-- start of GIVEN RECORDS --
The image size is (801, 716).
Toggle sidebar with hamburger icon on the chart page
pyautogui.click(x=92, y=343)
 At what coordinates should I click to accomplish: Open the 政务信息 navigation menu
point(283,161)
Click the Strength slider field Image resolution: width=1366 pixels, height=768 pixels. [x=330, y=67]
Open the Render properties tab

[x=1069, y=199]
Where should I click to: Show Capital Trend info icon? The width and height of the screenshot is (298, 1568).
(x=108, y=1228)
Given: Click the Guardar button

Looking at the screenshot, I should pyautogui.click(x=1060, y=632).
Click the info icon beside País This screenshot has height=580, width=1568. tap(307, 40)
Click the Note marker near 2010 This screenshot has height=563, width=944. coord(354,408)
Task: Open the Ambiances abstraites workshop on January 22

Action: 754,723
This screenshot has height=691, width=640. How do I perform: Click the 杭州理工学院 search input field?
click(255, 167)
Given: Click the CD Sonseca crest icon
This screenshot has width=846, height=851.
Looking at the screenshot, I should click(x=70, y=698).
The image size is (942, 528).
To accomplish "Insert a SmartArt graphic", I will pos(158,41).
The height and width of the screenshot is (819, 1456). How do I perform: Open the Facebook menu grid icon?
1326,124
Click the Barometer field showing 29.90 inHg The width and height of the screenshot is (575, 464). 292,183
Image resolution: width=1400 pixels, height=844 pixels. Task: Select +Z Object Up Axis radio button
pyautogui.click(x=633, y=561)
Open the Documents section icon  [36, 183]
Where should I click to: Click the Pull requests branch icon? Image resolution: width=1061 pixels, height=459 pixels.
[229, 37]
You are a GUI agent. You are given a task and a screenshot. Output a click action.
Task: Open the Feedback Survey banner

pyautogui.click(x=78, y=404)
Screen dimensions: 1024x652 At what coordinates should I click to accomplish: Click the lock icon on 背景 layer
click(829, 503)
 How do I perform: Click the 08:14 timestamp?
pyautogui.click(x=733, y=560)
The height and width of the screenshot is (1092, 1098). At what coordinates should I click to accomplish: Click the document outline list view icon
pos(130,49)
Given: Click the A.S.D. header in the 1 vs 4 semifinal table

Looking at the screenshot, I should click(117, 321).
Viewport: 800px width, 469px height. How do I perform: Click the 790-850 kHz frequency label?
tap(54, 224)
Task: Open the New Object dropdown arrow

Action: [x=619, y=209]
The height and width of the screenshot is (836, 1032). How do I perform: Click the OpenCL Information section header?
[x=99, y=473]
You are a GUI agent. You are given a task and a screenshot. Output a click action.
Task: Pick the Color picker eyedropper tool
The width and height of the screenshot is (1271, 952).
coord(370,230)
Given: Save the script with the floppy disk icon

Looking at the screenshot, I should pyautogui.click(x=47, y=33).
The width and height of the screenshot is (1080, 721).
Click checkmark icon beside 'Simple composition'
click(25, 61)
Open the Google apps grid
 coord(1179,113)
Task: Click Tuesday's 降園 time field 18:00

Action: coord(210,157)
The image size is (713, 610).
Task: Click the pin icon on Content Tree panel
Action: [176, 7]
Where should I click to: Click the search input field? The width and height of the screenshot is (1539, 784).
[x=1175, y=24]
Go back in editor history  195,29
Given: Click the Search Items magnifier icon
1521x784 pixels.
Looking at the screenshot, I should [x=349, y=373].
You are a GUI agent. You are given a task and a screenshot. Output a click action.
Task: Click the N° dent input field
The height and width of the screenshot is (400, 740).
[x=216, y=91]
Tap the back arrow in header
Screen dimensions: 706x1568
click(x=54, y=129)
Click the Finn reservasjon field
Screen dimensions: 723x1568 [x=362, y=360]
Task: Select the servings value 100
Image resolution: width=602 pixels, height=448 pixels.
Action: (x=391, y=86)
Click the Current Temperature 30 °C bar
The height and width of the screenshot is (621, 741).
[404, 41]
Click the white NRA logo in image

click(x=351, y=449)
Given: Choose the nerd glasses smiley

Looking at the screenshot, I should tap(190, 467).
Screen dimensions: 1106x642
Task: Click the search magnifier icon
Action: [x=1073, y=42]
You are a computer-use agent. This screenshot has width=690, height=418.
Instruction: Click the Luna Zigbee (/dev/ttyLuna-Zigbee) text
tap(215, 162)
-- end of GIVEN RECORDS --
WRITTEN EXERCISE – Reproduce only the lines from the line with "Click the Barometer" to the line with "coord(1179,113)", substituting "symbol" for "icon" and changing nothing else.

WRITTEN SOLUTION –
Click the Barometer field showing 29.90 inHg The width and height of the screenshot is (575, 464). 292,183
Image resolution: width=1400 pixels, height=844 pixels. Task: Select +Z Object Up Axis radio button
pyautogui.click(x=633, y=561)
Open the Documents section symbol  [36, 183]
Where should I click to: Click the Pull requests branch symbol? Image resolution: width=1061 pixels, height=459 pixels.
[229, 37]
You are a GUI agent. You are given a task and a screenshot. Output a click action.
Task: Open the Feedback Survey banner

pyautogui.click(x=78, y=404)
Screen dimensions: 1024x652 At what coordinates should I click to accomplish: Click the lock symbol on 背景 layer
click(829, 503)
 How do I perform: Click the 08:14 timestamp?
pyautogui.click(x=733, y=560)
The height and width of the screenshot is (1092, 1098). At what coordinates should I click to accomplish: Click the document outline list view symbol
pos(130,49)
Given: Click the A.S.D. header in the 1 vs 4 semifinal table

Looking at the screenshot, I should click(117, 321).
Viewport: 800px width, 469px height. How do I perform: Click the 790-850 kHz frequency label?
tap(54, 224)
Task: Open the New Object dropdown arrow

Action: [x=619, y=209]
The height and width of the screenshot is (836, 1032). How do I perform: Click the OpenCL Information section header?
[x=99, y=473]
You are a GUI agent. You are given a task and a screenshot. Output a click action.
Task: Pick the Color picker eyedropper tool
The width and height of the screenshot is (1271, 952).
coord(370,230)
Given: Save the script with the floppy disk symbol

Looking at the screenshot, I should pyautogui.click(x=47, y=33).
The width and height of the screenshot is (1080, 721).
Click checkmark symbol beside 'Simple composition'
click(25, 61)
Open the Google apps grid
 coord(1179,113)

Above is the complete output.